AFAIK a lot of early Dvorak wasn't published until much later. Thus the confusion with the 9th symphony being labeled "5th" until far into the 20th century. Brahms liked Dvorak's music and supported him but I don't think there was much influence. Brahms had the occasional "folksy" theme early on (and then usually hungarian/gypsy, not bohemian).


----------



## dko22

Brahms discovered Dvorak in 1874 when sitting on the Austrian State Stipendium jury. The large number of works submitted included two symphonies which must have been 3 and 4, I think. At this stage 5 had not yet been written, 1 was lost and no.2 was likely impounded as he didn't have enough money to pay the binder! I share Kreisler jr 's scepticism that at this stage, Dvorak would have influenced Brahms though I wouldn't rule it out for later on. It is clear, though, that Dvorak 6 for instance was written after and in response to Brahms 2 (though supposedly the Eroica was also a model).


----------



## Kreisler jr

dko22 said:


> Brahms discovered Dvorak in 1874 when sitting on the Austrian State Stipendium jury. The large number of works submitted included two symphonies which must have been 3 and 4, I think.


Thanks, I was not aware of the precise chronology.



> I share Kreisler jr 's scepticism that at this stage, Dvorak would have influenced Brahms though I wouldn't rule it out for later on.


I remain doubtful; Brahms was a generous supporter of Dvorak although he cannot have been too fond of the "loose" structure of early Dvorak. As Brahms got ever more self-critical and perfectionist as he aged, I don't think there was much he could (or wanted to) learn from Dvorak. He probably rather went through another volume of Bach or Schütz instead...



> It is clear, though, that Dvorak 6 for instance was written after and in response to Brahms 2


yes, the thematic and "mood" similarities in the outer movements are fairly obvious, the 3rd movement is quite "pure Dvorak", though, I think.


----------

** SUPPLIED DATA **
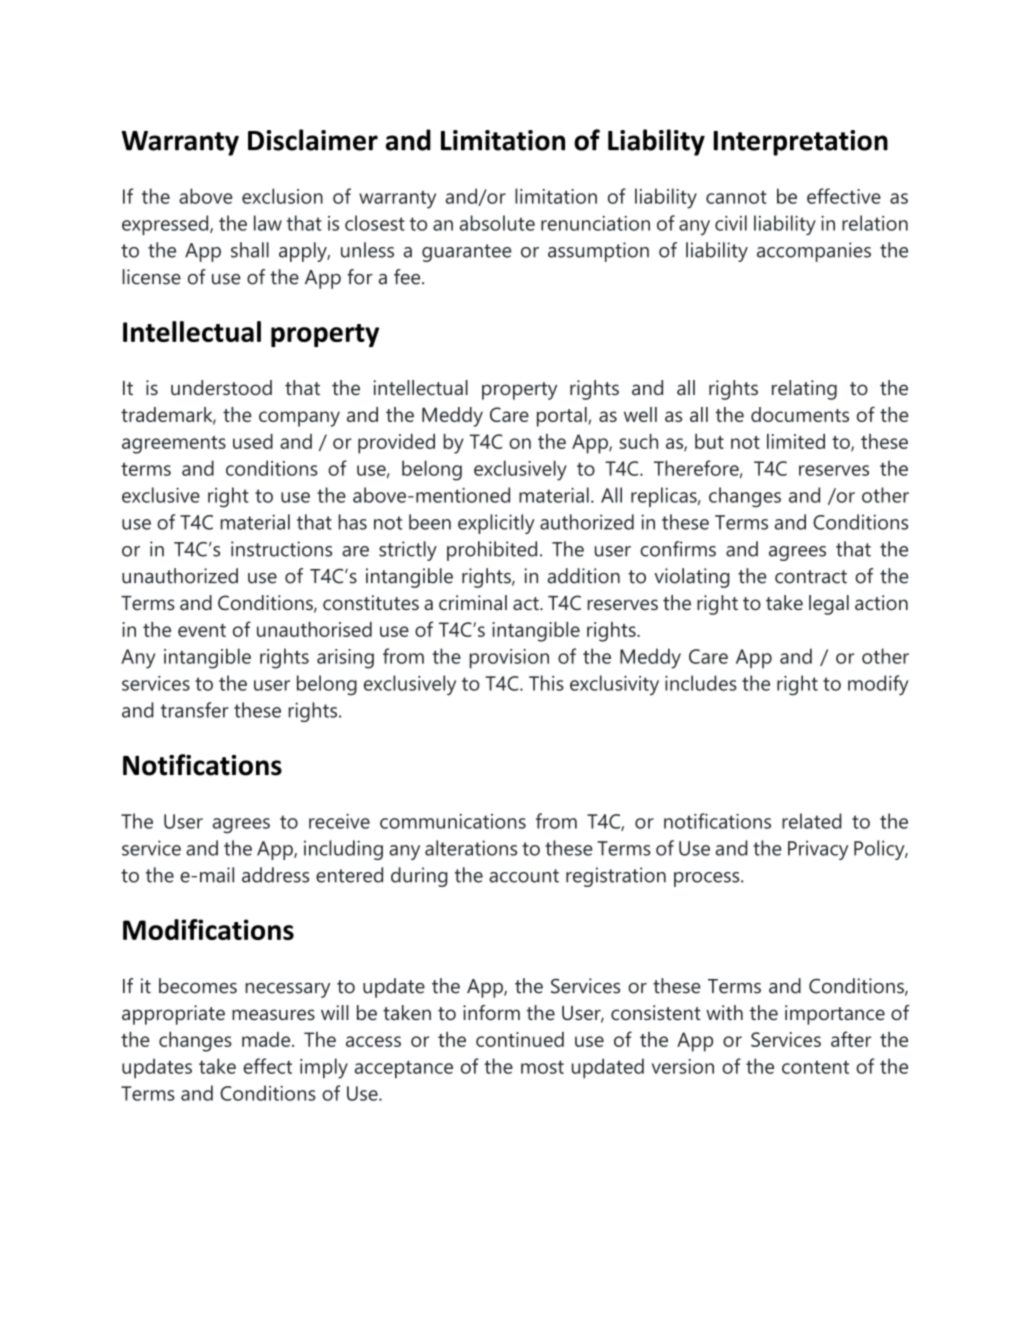 The width and height of the image is (1030, 1333). I want to click on absolute, so click(497, 223).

** YOUR INSTRUCTIONS **
Please name the jury Brahms was sitting on when he discovered Dvorak, according to the forum thread.

** SOLVED PROBLEM **
The Austrian State Stipendium jury.